Material for this exercise —
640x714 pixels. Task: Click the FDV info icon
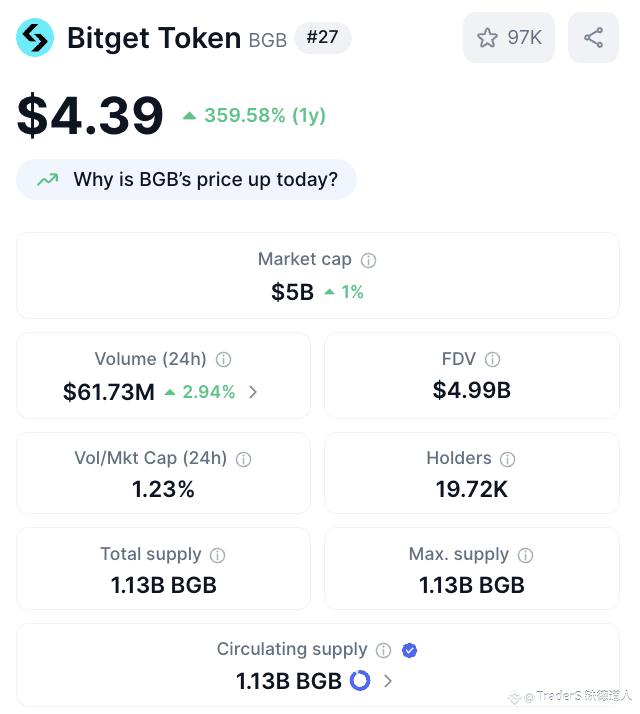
---
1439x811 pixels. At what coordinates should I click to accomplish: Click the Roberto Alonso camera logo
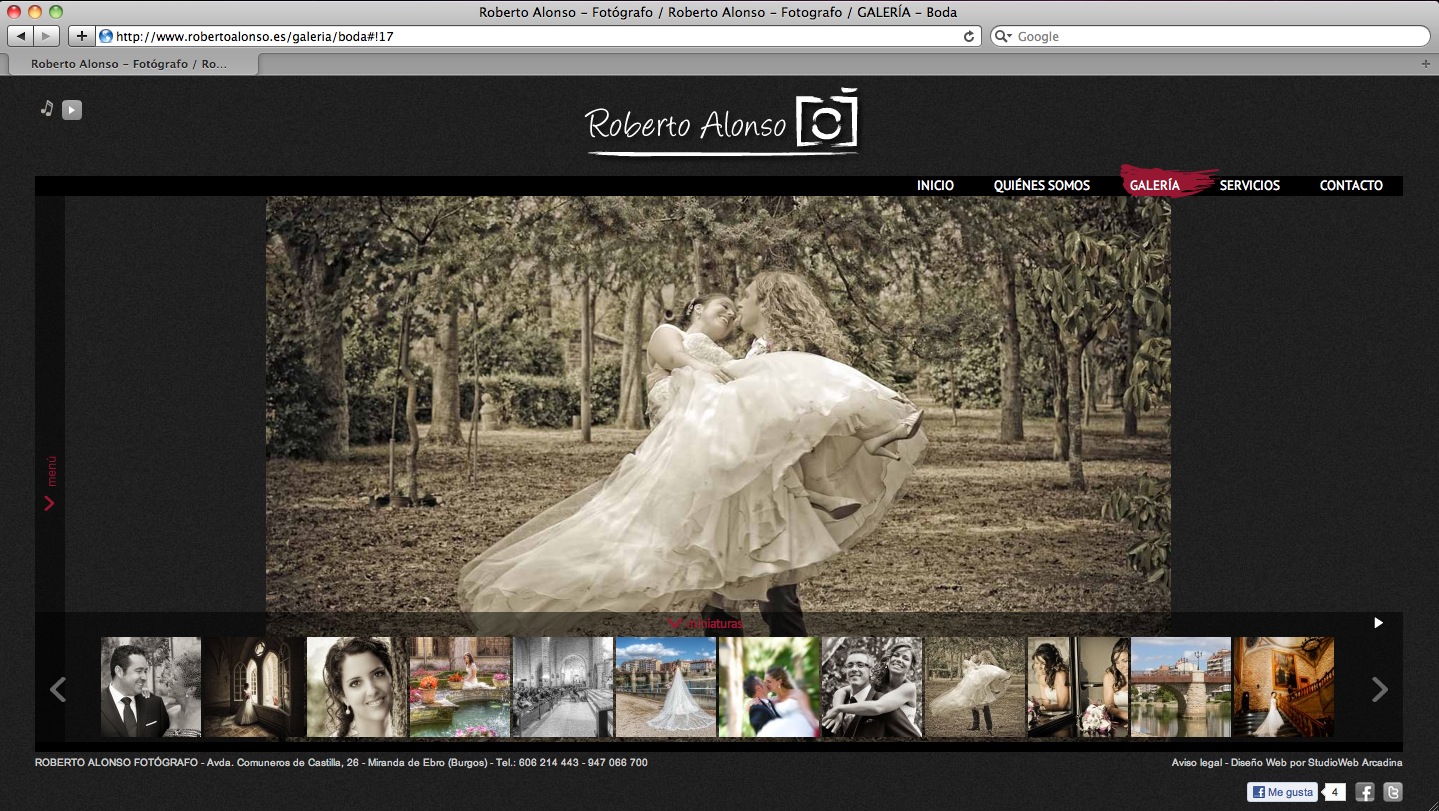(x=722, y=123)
--
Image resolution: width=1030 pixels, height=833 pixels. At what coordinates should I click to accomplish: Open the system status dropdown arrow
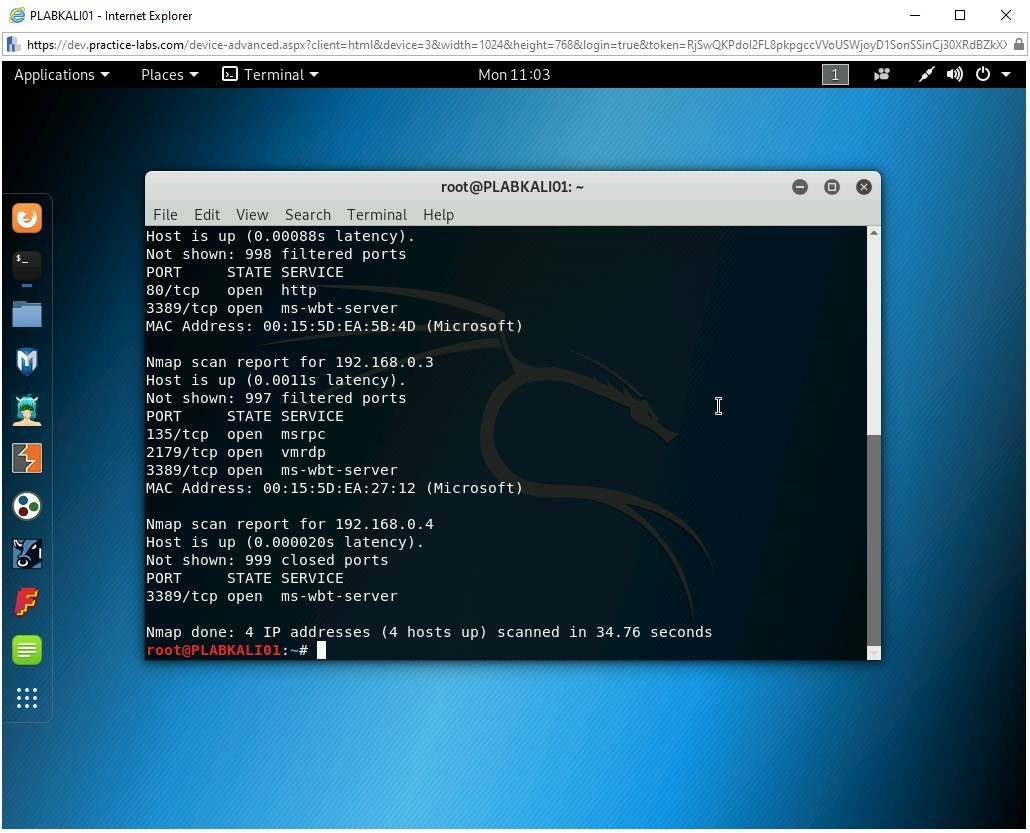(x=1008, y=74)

Description of the task — List every line in the rows above that contains the word "what", copying each such line in full.

Written response —
1439x811 pixels. At what coordinates should I click to accomplish: Click the Roberto Alonso camera logo
Image resolution: width=1030 pixels, height=833 pixels. At what coordinates should I click to accomplish: Open the system status dropdown arrow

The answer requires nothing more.